[START Article]
Moushumi: A certain kind of romanticism has percolated and stayed on in so called modern music. Charming and sweet. From Sudhin Dasgupta till date—a jovial, pleased line. A bit of falsetto here, a hint of chromatic there—one can trace. And the urge to fill it all up with harmonization, from time to time. This kind of music has close resemblance to the western-pop genre. Very satisfying and melodic but not challenging at all. See, that is the reason Salil Chowdhury’s “Ei Roko, Prithibir Gaari Ta Thamao” [Hey, stop this spinning car, this earth] will never be popular with the audience. Its disjunctions, both musical and lyrical, need a bit of work from the listener too. It is not just about the ‘singability’ of a line. Rather, a timeless subjective inclination—“I am lonely. Do join me, will you?”—this motif for the popular has remained intact.
[END Article]
[START Extracted records]
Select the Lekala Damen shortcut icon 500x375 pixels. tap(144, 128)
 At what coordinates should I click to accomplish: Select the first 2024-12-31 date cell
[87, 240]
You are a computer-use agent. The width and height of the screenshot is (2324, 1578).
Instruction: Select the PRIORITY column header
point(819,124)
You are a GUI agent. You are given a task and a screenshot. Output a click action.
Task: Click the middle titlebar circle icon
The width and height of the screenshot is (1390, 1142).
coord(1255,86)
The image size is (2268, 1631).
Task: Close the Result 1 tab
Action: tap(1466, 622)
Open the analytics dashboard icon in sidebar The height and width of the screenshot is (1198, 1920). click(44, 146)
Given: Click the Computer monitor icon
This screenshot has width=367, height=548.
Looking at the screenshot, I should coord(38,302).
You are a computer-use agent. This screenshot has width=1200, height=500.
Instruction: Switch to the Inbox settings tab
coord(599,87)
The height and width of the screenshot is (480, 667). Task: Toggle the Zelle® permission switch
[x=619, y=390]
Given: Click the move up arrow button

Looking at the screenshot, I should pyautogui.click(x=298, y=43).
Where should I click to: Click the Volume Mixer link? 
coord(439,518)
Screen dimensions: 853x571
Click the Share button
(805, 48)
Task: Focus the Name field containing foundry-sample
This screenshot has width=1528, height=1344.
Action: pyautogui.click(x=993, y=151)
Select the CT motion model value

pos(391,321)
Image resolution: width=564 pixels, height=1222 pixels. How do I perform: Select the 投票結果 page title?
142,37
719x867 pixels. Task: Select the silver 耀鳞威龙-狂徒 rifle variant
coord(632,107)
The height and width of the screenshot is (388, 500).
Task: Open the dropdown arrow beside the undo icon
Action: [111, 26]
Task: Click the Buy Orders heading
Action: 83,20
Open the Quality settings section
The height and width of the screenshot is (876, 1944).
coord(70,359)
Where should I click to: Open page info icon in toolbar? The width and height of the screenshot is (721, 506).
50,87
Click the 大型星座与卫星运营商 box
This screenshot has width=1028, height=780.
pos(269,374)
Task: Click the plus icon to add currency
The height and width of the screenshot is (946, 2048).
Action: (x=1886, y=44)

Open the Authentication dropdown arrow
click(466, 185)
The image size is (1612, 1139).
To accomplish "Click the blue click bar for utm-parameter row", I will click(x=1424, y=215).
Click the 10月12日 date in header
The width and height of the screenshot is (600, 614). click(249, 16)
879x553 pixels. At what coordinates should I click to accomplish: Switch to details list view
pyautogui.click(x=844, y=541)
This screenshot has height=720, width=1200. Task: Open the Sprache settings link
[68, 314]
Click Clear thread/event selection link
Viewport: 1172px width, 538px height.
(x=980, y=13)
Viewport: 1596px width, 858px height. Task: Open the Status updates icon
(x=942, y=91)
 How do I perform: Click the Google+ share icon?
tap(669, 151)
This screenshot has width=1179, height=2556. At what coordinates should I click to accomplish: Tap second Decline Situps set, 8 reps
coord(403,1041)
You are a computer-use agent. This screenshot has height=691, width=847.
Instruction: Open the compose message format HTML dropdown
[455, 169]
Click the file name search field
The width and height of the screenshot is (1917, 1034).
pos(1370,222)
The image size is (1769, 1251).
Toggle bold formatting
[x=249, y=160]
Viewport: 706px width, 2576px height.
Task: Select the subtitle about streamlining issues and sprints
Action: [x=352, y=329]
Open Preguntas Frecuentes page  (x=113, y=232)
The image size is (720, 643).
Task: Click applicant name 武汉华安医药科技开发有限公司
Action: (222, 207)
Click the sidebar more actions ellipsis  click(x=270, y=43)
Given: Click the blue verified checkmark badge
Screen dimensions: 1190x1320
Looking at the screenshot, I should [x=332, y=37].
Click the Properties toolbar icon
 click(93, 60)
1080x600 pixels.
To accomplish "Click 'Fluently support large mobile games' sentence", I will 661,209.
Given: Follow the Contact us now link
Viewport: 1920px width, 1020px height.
[END Extracted records]
**Given task A**
For the passage on romanticism in modern music, decide whether each statement agrees with it: (i) the speaker calls this kind of music very challenging, (ii) the speaker says this kind of music closely resembles the western-pop genre, and (iii) the speaker expects Salil Chowdhury's "Ei Roko, Prithibir Gaari Ta Thamao" to become popular with the audience. Answer yes or no for each, and quote the words of the passage that decide it.
**Given task B**
Write the next part of the passage on romanticism in modern music, picking up after its final sentence.
You can complete the work without the records.

**Exercise answer A**
(i) No: "Very satisfying and melodic but not challenging at all."
(ii) Yes: "This kind of music has close resemblance to the western-pop genre."
(iii) No: "will never be popular with the audience."

**Exercise answer B**
Say, “Megh-piyon er bager bhetor” [In the raincloud-postman’s bag] from the film Titli—a good example of a successful song. And on the face of it, not even a love-song. Two things work in the song though. The first four lines are easy on the ear. The words are filled with sweet nothings—a touch of dukkho, nostalgia, the great dream business (By the way, this dream business has actually made my song “Shopno dekhbo bole” [So that I can dream] so popular; along with its hummability. Though there is a direct allusion to a certain kind of political formation—“tumi tumi tumi meele tomra shadalbole sabha korechile”[You, you and you came together for a congregation] —so the dream is actually not romantic in the subjective sense but collective—that ends up in a political meeting/rally. The average listener misses that or is not really bothered about those implications. Anyway, I do not compose such songs any more).  The point is that in this mode of song writing, you are not invited to think along. You go along. The middle section of ‘Megh-piyon er’ is more of an exercise in complicating the melody. And I do not think the listener ponders too much about these complications. If the average listener wants to hum the tune, he will get confused at some point in the middle section and wander. Will go blank, bewildered. That is the point of the exercise on the part of the music director, I think.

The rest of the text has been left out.